The OCC has issued a final rule to address when a national bank or federal savings association should be considered the “true lender” in the context of a partnership with a third party. The final rule, adopted only 54 days after the close of the comment period, is effective 60 days after the date it is published in the Federal Register.
While the OCC’s final “Madden fix” (valid-when-made) rule confirmed that the assignee of a loan made by a national bank or federal savings association may charge the same interest rate that the bank or savings association is authorized to charge under federal law, it did not address when a loan is deemed to made by a bank or savings association in the first place. The “true lender” rule interprets the provisions of the National Bank Act (NBA), the Federal Reserve Act, and the Home Owners’ Loan Act (HOLA) (12 U.S.C. 24, 371 and 1464(c), respectively) that allow national banks and federal savings associations to engage in lending, by clarifying when a bank has exercised its lending authority.

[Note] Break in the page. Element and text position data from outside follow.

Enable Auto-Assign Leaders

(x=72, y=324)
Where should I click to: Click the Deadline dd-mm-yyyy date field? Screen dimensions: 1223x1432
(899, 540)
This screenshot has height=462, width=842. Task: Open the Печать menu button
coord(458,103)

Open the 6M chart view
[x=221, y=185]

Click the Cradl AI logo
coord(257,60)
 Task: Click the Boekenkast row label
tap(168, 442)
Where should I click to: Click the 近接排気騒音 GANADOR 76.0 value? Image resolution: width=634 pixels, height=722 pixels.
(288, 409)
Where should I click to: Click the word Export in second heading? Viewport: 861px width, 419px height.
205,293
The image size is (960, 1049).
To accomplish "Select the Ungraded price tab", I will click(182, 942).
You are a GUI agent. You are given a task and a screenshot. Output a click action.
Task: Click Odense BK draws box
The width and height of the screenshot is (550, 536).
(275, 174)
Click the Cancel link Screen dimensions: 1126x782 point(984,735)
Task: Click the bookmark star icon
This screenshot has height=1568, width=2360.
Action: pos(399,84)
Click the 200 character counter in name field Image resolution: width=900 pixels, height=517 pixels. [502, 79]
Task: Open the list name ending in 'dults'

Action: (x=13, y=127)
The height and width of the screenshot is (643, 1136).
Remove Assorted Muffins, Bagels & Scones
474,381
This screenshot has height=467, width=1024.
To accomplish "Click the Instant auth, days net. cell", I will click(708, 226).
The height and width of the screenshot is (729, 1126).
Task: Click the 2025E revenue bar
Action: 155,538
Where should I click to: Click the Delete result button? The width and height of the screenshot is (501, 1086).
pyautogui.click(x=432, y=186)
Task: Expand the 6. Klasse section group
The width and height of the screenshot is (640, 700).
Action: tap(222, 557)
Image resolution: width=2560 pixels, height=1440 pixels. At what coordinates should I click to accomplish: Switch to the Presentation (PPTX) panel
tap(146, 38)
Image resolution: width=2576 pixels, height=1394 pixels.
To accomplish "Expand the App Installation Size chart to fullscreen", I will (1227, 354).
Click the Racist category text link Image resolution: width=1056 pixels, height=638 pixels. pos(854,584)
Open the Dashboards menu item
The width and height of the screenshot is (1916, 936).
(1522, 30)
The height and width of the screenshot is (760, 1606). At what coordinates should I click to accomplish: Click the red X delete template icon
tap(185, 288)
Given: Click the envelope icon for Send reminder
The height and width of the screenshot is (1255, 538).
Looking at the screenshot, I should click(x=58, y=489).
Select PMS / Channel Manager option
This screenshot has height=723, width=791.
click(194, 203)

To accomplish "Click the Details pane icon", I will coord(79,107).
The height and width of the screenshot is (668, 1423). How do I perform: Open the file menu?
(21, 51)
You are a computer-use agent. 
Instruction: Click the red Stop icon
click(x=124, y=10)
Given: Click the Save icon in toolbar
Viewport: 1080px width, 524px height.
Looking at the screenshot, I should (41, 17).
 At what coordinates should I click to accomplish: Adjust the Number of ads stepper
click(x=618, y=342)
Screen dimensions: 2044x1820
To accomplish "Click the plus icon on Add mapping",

Except for the addition of new subsection (c) that addresses a scenario in which one bank is named as the lender on the loan agreement and another bank funds the loan, the final rule adopts the proposed rule’s text. The final rule provides:
(a) For purposes of this section, bank means a national bank or a Federal savings association.
(b) For purposes of [the provisions of the NBA, Federal Reserve Act, and HOLA that authorize national banks and federal savings associations to extend credit and the provisions of the NBA and HOLA that govern the interest permitted on national bank and federal savings association loans (12 U.S.C. 85 and 1463 (g), respectively)], a national bank or Federal savings association makes a loan when the national bank or Federal savings association, as of the date of origination:
(1) Is named as the lender in the loan agreement; or
(2) Funds the loan.
(c) If, as of the date of origination, one bank is named as the lender in the loan agreement for a loan and another bank funds that loan, the bank that is named as the lender in the loan agreement makes the loan.
The final rule provides a bright line test for determining when a bank is the lender for loans made with substantial assistance from a fintech or other non-bank company and/or when the fintech or non-bank company acquired all or a predominant economic interest in the loan. Having submitted a comment letter in support of the OCC’s proposal, we are pleased that the OCC has finalized the rule substantially as proposed. We continue to hope for a substantially similar “true lender” rule from the FDIC.
In its discussion of the final rule, the OCC indicated that the funding prong of its true lender test generally does not include lending or financing arrangements such as warehouse lending, indirect auto lending (through bank purchases of retail install contracts from auto dealers), loan syndications, and other structured finance. This is because such arrangements do not involve a bank funding a loan at the time of origination. The OCC also pointed out that, in contrast, the bank is the true lender in a table funding arrangement when the bank funds the loan at origination. (In table funding arrangements, the bank is not named as the lender in the loan agreement.)
While the OCC’s proposal garnered considerable support, it also met with significant criticism from certain state regulators and consumer groups who filed comment letters opposing the proposal. The core criticism was the claim that the OCC’s proposal would support predatory lending and “rent-a-bank” schemes and therefore would be harmful to consumers and small businesses. The OCC responded by pointing to its intent to use the considerable supervisory and enforcement tools at its disposal to ensure that the participants in bank-nonbank partnerships do not engage in unfair, deceptive or abusive acts and practices.
Ultimately, the final rule’s fate could well turn on the results of next week’s election. If elected President, Joe Biden could appoint a new Comptroller of the Currency who could then initiate new rulemaking to revoke the rule. Also, if the election produces a “blue wave” with Democrats retaining control of the House and gaining control of the Senate and the Presidency, Congress could attempt to use the Congressional Review Act (CRA) to override the final rule. Under the CRA, a joint resolution of disapproval cannot be filibustered in the Senate and can be passed with only a simple majority.
The enactment of a CRA joint resolution disapproving a final rule would prevent the rule from taking effect. If a rule has already become effective, it no longer continues in effect and “shall be treated as though such rule had never taken effect.” A joint resolution’s enactment would also bar an agency from reissuing the rule “in substantially the same form” or issuing a “new rule that is substantially the same” as the disapproved rule “unless the reissued or new rule is specifically authorized by a law enacted after the date of the joint resolution disapproving the original rule.”
If a successful CRA resolution is not forthcoming, we would expect one or more lawsuits challenging the Rule under the Administrative Procedure Act. (Two lawsuits have been filed challenging the OCC’s “Madden fix” rule.) Of course, we will report on all significant developments as they come down the pike.